■ **Records for processing**:

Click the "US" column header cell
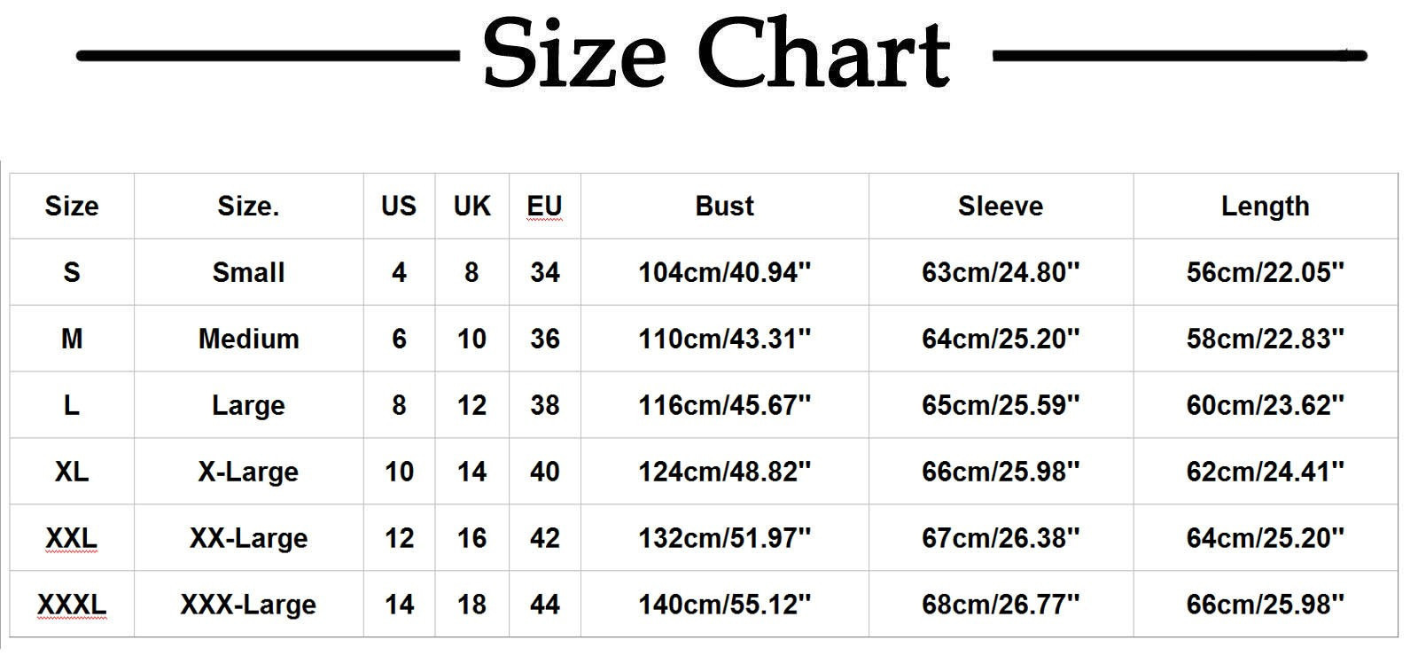[399, 206]
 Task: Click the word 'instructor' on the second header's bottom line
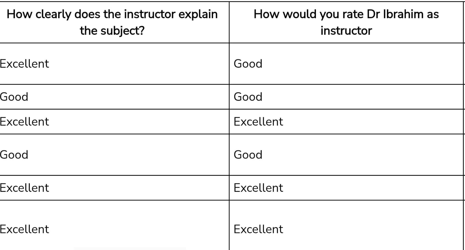[346, 31]
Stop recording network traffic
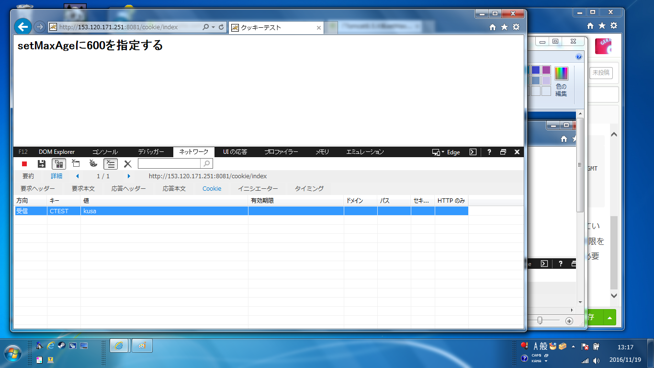 point(24,163)
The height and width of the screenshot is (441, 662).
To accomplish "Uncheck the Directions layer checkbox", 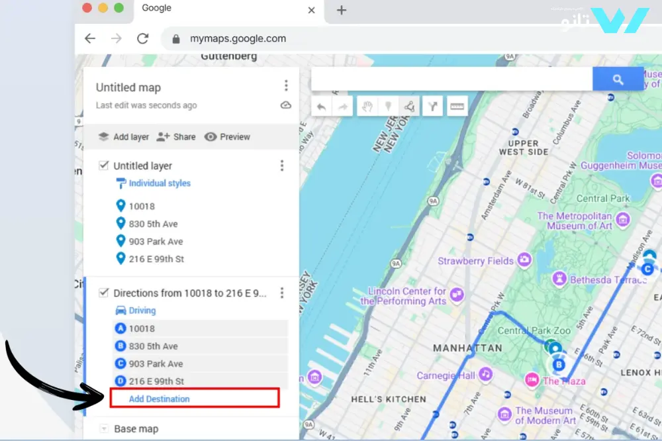I will pyautogui.click(x=103, y=293).
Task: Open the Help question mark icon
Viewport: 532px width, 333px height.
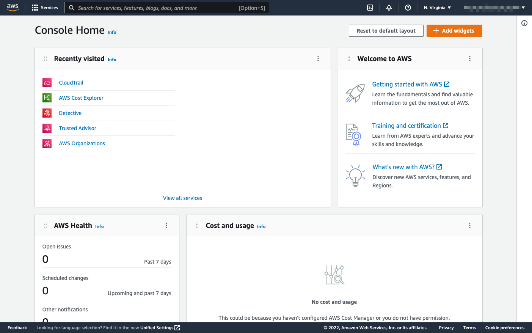Action: pyautogui.click(x=408, y=7)
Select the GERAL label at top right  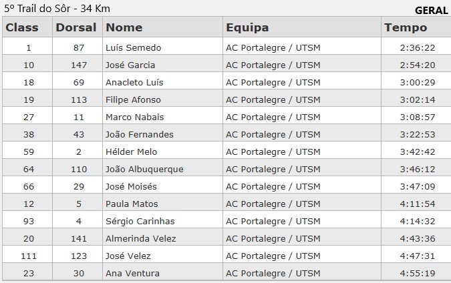coord(432,10)
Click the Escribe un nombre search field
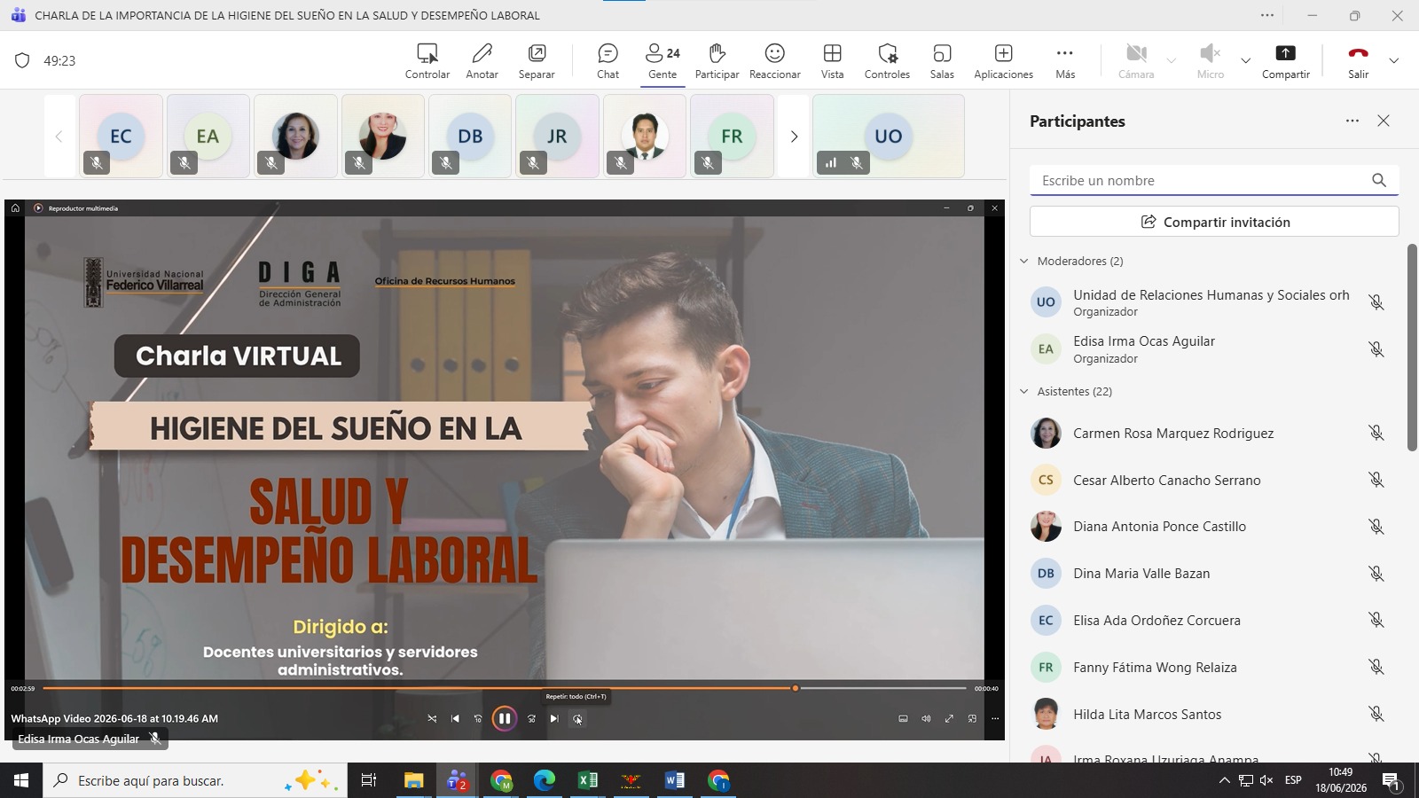This screenshot has height=798, width=1419. pyautogui.click(x=1202, y=180)
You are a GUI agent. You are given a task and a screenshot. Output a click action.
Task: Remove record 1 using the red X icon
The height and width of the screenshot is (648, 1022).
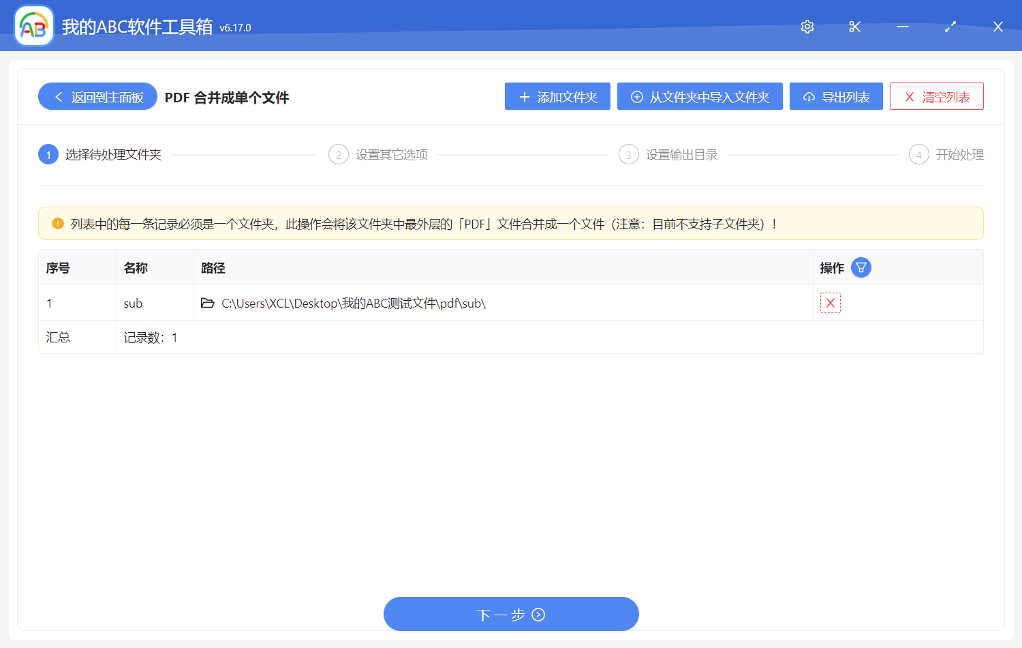[x=830, y=302]
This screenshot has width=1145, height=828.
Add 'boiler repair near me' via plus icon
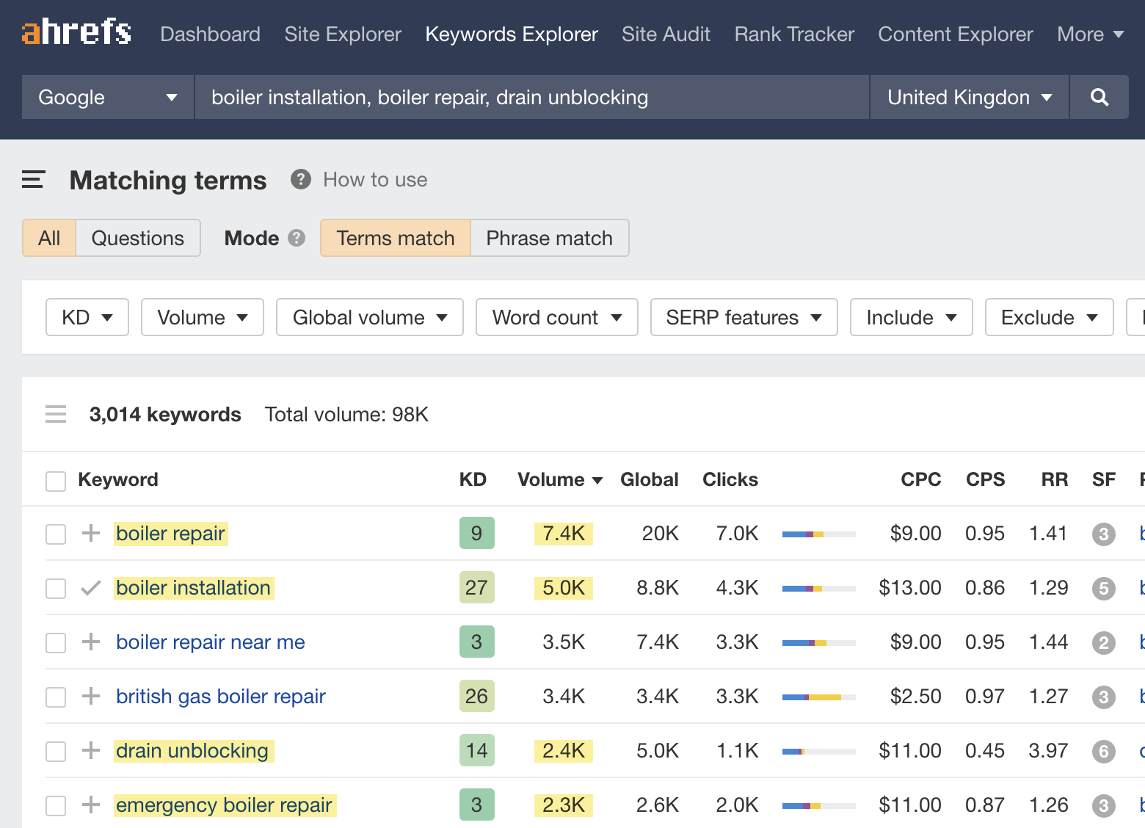pyautogui.click(x=90, y=642)
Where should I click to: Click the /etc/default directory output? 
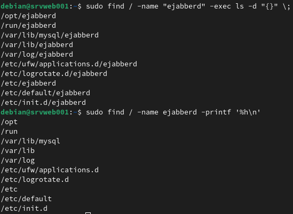pyautogui.click(x=26, y=199)
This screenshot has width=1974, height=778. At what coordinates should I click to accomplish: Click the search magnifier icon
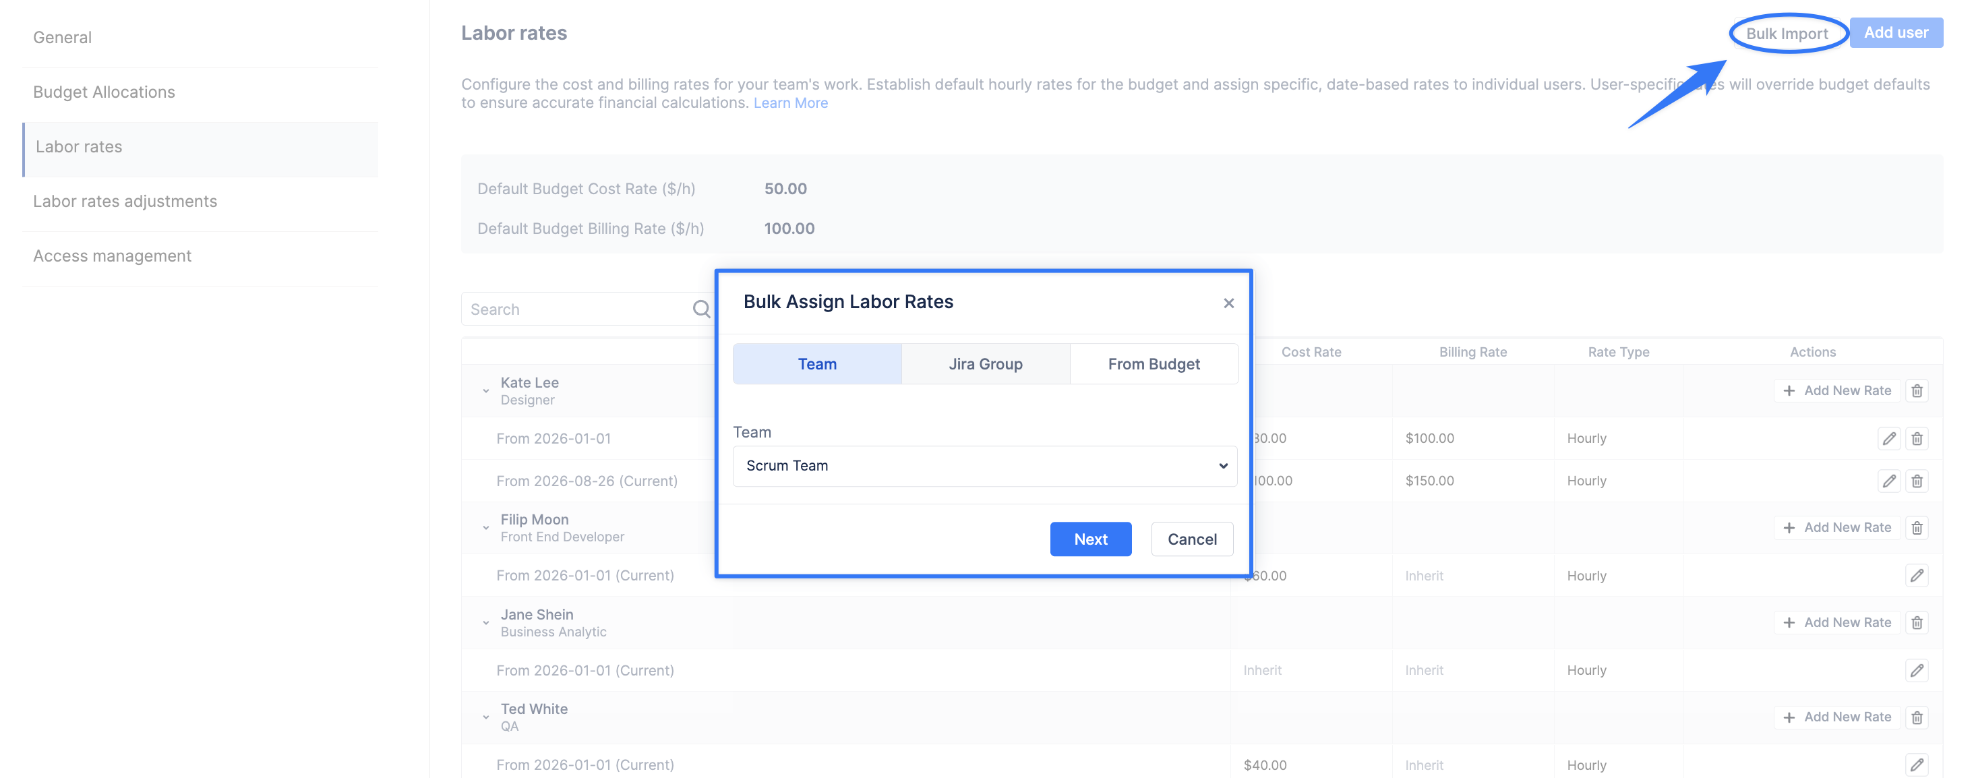(x=700, y=310)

■ **What to do**:
Print out the entries above word for word from the first line to the line containing "The height and width of the screenshot is (441, 662).", both included, omitting the pictures.

■ **Response below**:
Click the "US" column header cell
[399, 206]
 Task: Click the word 'instructor' on the second header's bottom line
[346, 31]
Stop recording network traffic
 point(24,163)
The height and width of the screenshot is (441, 662).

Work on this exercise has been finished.